Le directeur général de Tereos, Philippe Labro, a présenté ses excuses le samedi 4 juillet après la polémique déclenchée par ses propos sur une supposée « consanguinité capitalistique » dans la filière canne-sucre à La Réunion.
Dans une déclaration écrite publiée le lendemain d'une interview accordée le vendredi 3 juillet, le dirigeant se dit « sincèrement désolé » que cette expression « ait pu heurter certains lecteurs ». « Ce n'était évidemment pas mon intention », écrit-il.
Philippe Labro précise que ses propos visaient à rappeler « l'importance de l'équilibre entre les différents membres de l'interprofession », qu'il présente comme l'un des fondements des avancées de la filière canne-sucre. À ses yeux, des participations croisées au capital entre les différents acteurs menaceraient leur indépendance et pourraient « affaiblir l'interprofession », fragilisant l'ensemble du secteur.

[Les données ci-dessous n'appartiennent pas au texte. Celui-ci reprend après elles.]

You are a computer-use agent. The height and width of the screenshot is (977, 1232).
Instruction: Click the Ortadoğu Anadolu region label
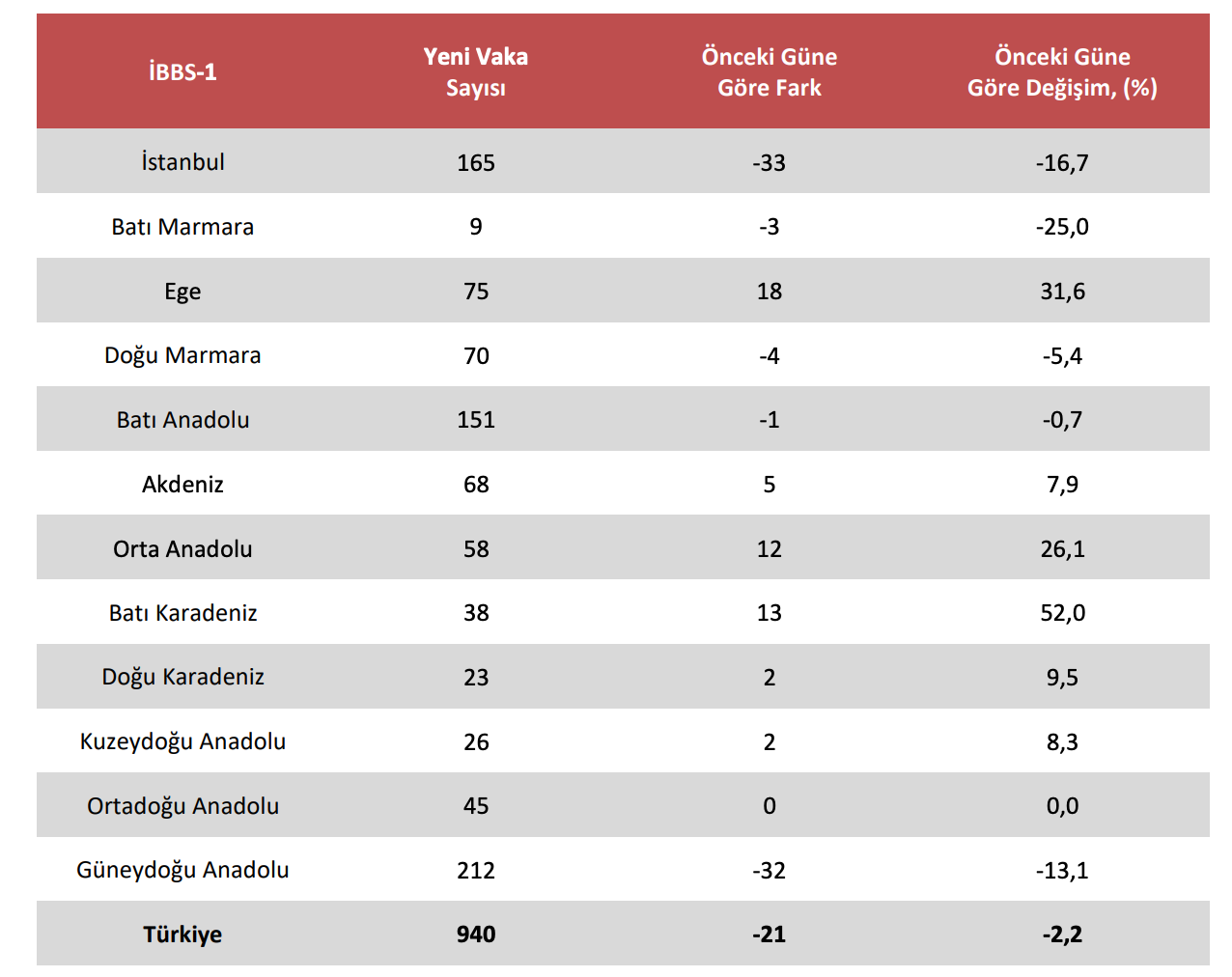[x=182, y=806]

Ces clarifications interviennent après de nombreuses réactions indignées dans le monde agricole et politique réunionnais. Le député La France insoumise Perceval Gaillard avait notamment dénoncé des propos « insultants » envers les planteurs et, plus largement, envers La Réunion.
La question de l'avenir des usines sucrières et d'une éventuelle reprise par des investisseurs locaux reste au cœur des débats. Plusieurs organisations de planteurs plaident depuis des mois pour une implication accrue des producteurs dans la gouvernance de la filière.


6 commentaires
@Patrick974, tu soulèves quelque chose d'intéressant. J'ai travaillé deux ans dans l'agroalimentaire en Bretagne avant de venir ici, et les questions de participations croisées dans des filières comme le lait ou les légumes bretons, c'est effectivement un sujet permanent. La différence, c'est qu'en Bretagne les coopératives ont une histoire d'indépendance construite sur plusieurs décennies, avec des agriculteurs qui détiennent réellement les outils de transformation. Ce que j'observe à La Réunion, c'est que cette demande d'implication des planteurs dans la gouvernance ressemble beaucoup à ce mouvement-là, mais dans un contexte insulaire où les rapports de force sont encore plus concentrés. Que le DG de Tereos réduise ça à un risque de « consanguinité », franchement, ça dit quelque chose sur la façon dont Paris regarde encore les territoires ultramarins.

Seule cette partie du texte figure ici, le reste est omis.